Founders of now-defunct Bitcoin miner HashFlare, Sergei Potapenko and Ivan Turõgin, were apprehended in Estonia for their alleged participation in a $575 million crypto fraud conspiracy.
Before the company meets its eventual demise in July 2018, it was recognised as one of the finest names in the industry.
A statement from the US Department of Justice citing court filing claims that the whole mining company was a part of a “multi-faceted scheme” that “defrauded hundreds of thousands of victims.”
The alleged crimes included getting victims to sign up for “fraudulent equipment rental contracts” via HashFlare, and convincing other victims to invest in Polybius Bank, which is a non-legitimate virtual currency bank.

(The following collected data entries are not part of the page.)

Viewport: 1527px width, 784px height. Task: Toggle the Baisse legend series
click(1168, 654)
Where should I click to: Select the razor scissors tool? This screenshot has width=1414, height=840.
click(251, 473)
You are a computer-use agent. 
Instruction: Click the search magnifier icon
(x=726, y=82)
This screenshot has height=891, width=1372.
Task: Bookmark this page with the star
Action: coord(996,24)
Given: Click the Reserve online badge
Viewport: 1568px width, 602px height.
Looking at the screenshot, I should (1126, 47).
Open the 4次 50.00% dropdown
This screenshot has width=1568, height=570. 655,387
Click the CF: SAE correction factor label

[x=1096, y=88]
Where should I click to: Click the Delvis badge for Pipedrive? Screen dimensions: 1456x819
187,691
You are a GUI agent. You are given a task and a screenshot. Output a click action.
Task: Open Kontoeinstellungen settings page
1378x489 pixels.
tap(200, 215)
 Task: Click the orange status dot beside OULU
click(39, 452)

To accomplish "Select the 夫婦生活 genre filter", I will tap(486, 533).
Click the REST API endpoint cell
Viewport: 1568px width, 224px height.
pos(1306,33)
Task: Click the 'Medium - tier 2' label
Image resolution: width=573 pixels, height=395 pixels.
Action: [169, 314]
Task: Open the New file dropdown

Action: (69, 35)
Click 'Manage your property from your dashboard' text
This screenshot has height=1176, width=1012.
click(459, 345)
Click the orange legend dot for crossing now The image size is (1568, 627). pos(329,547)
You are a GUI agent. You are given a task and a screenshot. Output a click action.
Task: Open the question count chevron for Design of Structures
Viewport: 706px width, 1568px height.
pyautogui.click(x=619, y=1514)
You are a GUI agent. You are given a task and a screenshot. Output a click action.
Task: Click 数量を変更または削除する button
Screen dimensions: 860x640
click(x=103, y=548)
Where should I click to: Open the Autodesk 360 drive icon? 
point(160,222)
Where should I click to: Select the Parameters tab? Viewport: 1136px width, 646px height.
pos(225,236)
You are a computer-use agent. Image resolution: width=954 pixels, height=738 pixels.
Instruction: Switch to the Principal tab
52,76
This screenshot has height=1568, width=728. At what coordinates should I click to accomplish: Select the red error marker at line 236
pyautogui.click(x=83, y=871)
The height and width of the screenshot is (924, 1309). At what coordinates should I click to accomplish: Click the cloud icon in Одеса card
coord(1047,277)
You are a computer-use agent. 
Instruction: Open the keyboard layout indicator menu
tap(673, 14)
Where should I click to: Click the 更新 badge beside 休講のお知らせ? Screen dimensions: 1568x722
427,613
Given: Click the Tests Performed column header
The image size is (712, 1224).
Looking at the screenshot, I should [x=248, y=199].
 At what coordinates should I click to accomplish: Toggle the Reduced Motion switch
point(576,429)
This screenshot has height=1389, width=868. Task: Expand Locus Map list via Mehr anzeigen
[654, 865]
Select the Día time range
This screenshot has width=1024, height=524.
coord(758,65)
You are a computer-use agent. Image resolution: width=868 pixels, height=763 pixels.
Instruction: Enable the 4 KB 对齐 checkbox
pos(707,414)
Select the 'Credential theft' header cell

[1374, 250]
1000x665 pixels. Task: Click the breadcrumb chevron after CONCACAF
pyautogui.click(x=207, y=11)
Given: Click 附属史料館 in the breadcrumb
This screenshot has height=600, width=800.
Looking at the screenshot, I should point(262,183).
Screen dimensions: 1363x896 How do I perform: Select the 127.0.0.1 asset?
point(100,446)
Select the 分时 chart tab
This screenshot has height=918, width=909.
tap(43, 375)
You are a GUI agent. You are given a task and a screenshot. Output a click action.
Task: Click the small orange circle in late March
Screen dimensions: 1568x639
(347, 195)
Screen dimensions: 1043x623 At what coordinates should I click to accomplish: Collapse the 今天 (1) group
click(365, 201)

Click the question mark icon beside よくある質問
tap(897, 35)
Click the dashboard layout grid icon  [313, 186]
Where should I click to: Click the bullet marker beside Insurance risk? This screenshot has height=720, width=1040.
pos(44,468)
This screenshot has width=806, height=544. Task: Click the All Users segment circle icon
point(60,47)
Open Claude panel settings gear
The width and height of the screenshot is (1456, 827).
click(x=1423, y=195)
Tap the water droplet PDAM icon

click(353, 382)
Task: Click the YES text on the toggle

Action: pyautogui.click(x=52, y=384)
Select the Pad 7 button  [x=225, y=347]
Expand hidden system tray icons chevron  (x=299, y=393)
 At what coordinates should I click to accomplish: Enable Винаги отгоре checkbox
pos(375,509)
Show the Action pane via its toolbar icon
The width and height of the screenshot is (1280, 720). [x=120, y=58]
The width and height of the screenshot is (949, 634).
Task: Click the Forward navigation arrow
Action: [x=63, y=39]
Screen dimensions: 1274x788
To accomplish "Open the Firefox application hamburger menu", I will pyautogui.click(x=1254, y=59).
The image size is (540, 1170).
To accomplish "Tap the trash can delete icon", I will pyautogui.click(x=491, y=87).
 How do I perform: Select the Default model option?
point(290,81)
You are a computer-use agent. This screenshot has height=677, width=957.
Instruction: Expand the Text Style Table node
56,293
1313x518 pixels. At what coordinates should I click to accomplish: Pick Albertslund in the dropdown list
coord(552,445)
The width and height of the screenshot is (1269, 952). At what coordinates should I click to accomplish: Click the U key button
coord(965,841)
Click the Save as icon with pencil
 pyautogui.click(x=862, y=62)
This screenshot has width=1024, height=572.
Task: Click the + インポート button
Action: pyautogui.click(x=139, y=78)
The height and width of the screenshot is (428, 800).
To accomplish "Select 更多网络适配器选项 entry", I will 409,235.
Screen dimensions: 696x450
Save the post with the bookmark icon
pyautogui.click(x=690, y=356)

The two are also charged for conspiring to use 75 properties, six luxury cars, thousands of cryptocurrency mining devices, cryptocurrency wallets, and other means to launder their criminal gains.
The scale and extent of the alleged conspiracy were defined as “truly astounding” by U.S. Attorney Nick Brown for the Western District of Washington.
The HashFlare founders could face up to a 2-decades prison sentence if held liable for conspiracy to commit wire fraud, 16 charges of wire fraud, and one count of conspiracy to launder money via offshore companies, counterfeit invoices, and contracts.
The indictment states that the duo claimed that HashFlare was a tremendous crypto mining operation, despite the possibility that the company only mined at a rate of fewer than 1% of what it claimed and paid out withdrawals by buying Bitcoin from third parties instead of the revenues from mining projects.
HashFlare stopped its BTC mining services on July 2018 due to difficulty earning profit in the face of economic volatility.
Customers who paid in advance for the remaining annual contract payments did not receive a refund. The platform’s portfolio containing other crypto assets remained operational.
In a post on August 9, 2019, HashFlare stated they were suspending the selling of ETH contracts as the “current capacity has been sold out.” This was their last public statement of 2019.
Customers that engaged in the alleged fraud activities of HashFlare, HashCoins OU, and Polybius are being approached by the FBI as part of their investigation into the case.